4.1 Any agreements concerning a service level (Service Level Agreement) are always explicitly agreed only in writing. The Client will always inform the Supplier of all circumstances that apply to it

4.2 can influence the service and its availability. If agreements on a service level are made, the availability is measured with the exclusion of prior notification of the shutdown due to maintenance as well as circumstances that are outside the control of the supplier and with due observance of the service as a whole during the term of the agreement. Subject to evidence, the availability measured by the supplier will be considered as complete proof.

  1. Duration

5.1 The agreement is entered into for the duration agreed between the parties, failing which a period of one year applies. The term of the agreement is each time tacitly renewed for the duration of the original period, unless the client or supplier terminates the agreement in writing with due observance of a notice period of three months before the end of the relevant period.

  1. Maintenance fee and payment

Unless otherwise agreed, the maintenance fee does not include:

  • the costs of (replacing) consumables such as batteries, stamps, ink (cartridges), toner items, cables and accessories.
  • the costs of (replacing) parts as well as maintenance services for repairing malfunctions that are wholly or partly caused by attempts to repair by others than supplier;
  • work for the complete or partial overhaul of the equipment;
  • modifications to the equipment;
  • relocation, relocation, reinstallation of equipment or work as a result thereof.

6.1 In the absence of an expressly agreed invoicing schedule, all amounts relating to the maintenance of equipment will be payable in arrears per calendar month. The supplier may require an advance payment.

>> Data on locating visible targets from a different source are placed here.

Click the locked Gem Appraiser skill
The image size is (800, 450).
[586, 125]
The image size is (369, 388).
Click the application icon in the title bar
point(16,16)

6.2 Unless otherwise agreed, amounts for maintenance are due from the start of the agreement at which the respective maintenance of the equipment has been agreed.
The compensation for maintenance is due irrespective of whether the client has used the equipment (taken) or makes use of the maintenance facility.

  1. Exclusions

7.1 Activities due to the investigation or rectification of malfunctions resulting from or in connection with usage errors, improper use of the equipment or external causes, such as defects in communication lines, network connections or in voltage facilities, or connections to equipment, software or materials which do not fall under the maintenance agreement are not part of the supplier’s obligations under the maintenance agreement.

7.2 Neither does the Supplier’s maintenance obligations cover any investigation or rectification of malfunctions that are the result of or are related to the modification of the equipment other than by or on behalf of the supplier, the use of the equipment in violation of the applicable conditions and the client’s failure to act. to have equipment maintained on time.

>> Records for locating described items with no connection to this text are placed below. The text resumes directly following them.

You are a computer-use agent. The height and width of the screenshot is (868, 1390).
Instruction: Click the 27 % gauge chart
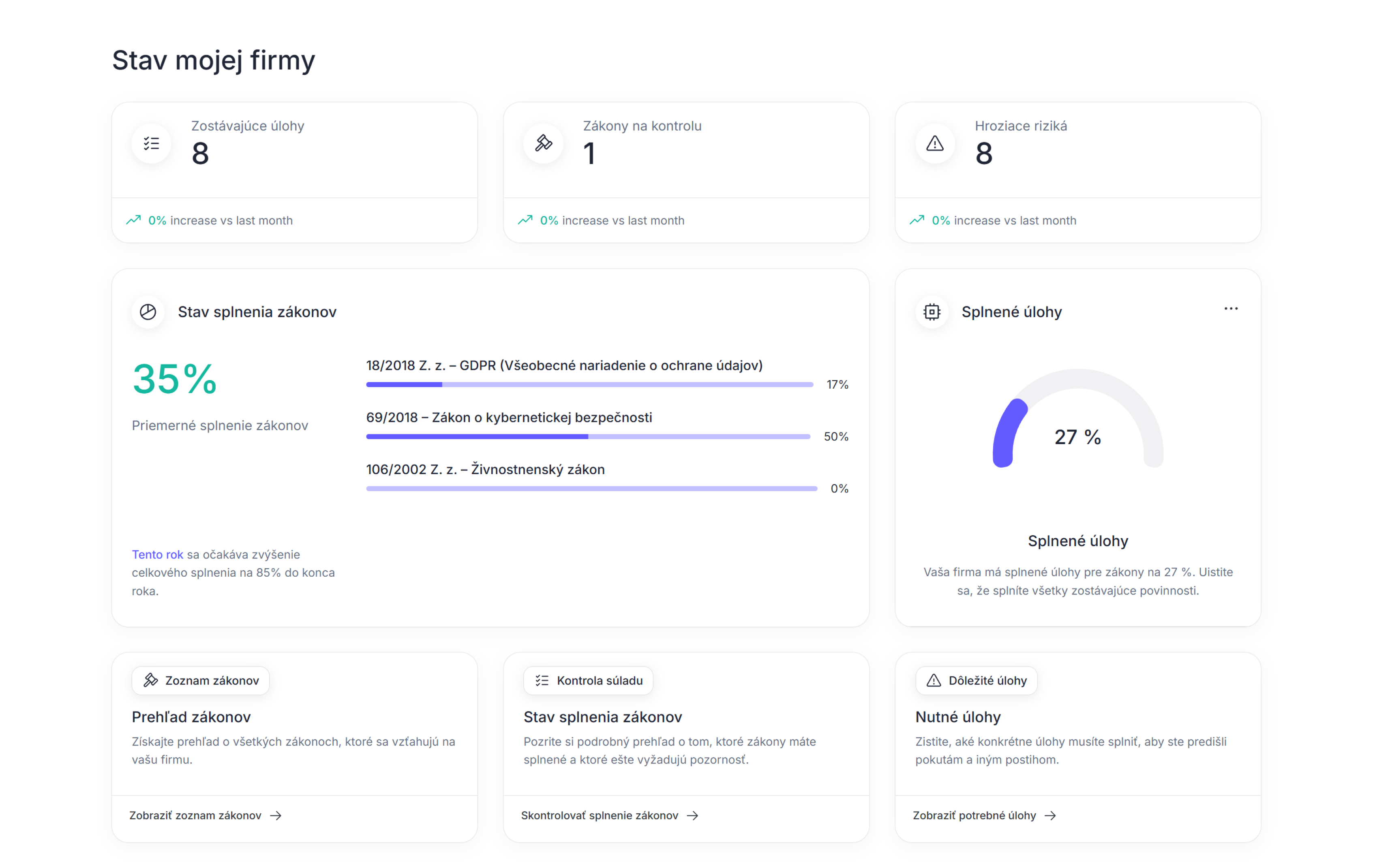(x=1078, y=425)
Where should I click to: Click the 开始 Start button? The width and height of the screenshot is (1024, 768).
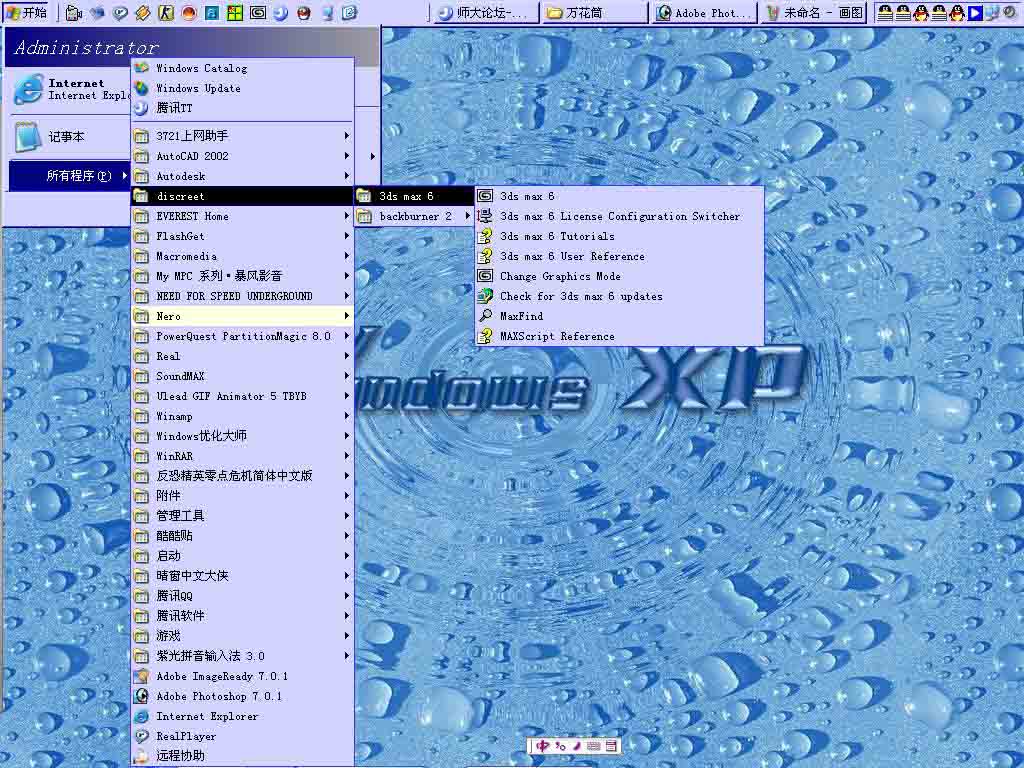coord(27,13)
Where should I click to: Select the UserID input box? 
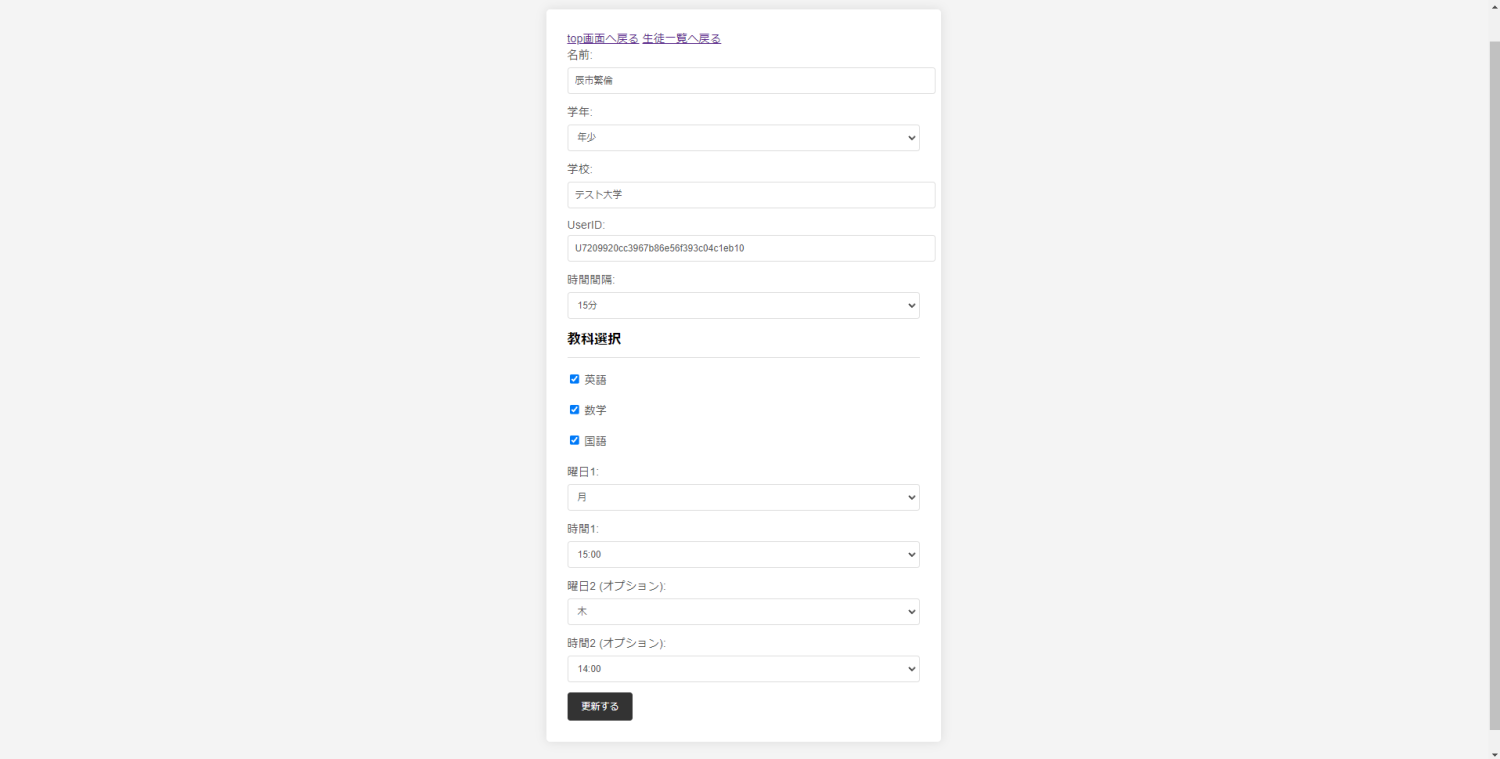(x=750, y=248)
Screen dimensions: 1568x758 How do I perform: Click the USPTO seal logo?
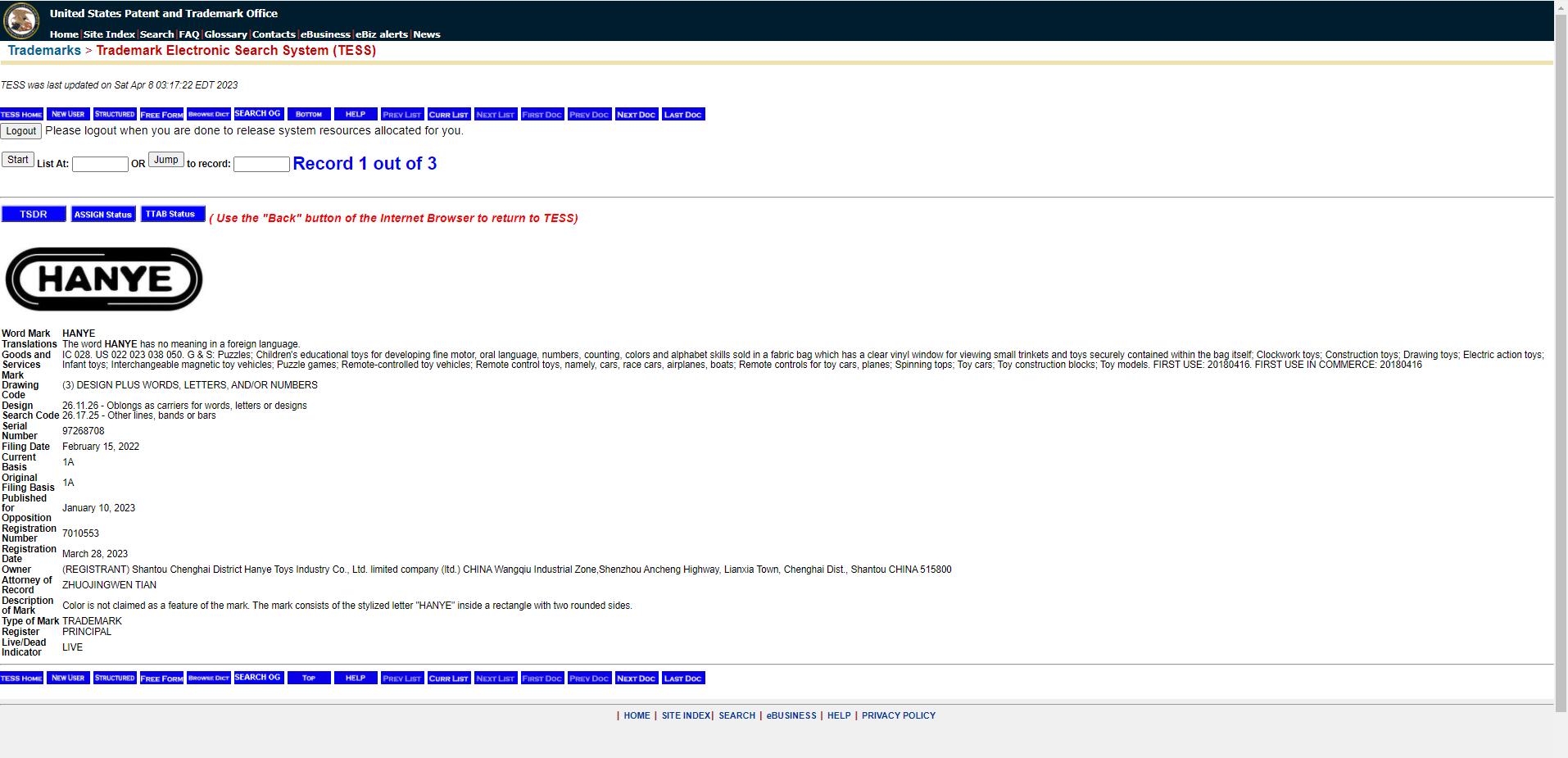point(21,20)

7.3 Unless otherwise agreed, the Supplier’s maintenance obligations shall also not investigate or rectify malfunctions resulting from or related to software installed on the equipment.

7.4 If the Supplier conducts research and / or performs maintenance in connection with the provisions in Article 7.1, 7.2 and 7.3, the Supplier may charge the costs of such maintenance in accordance with its usual rates, which does not affect everything that the Client is otherwise liable for for maintenance.

7.5 The Supplier shall never be obliged to repair data that has been mutilated or lost as a result of malfunctions and / or maintenance.

  1. Miscellaneous

8.1 The Supplier does not guarantee that the equipment to be maintained will operate without interruption or other defects or that all defects will be corrected.

8.2 The Client bears the risk of loss, theft or damage to the equipment during the period that the Supplier has it for maintenance work. It is left to the client to insure this risk.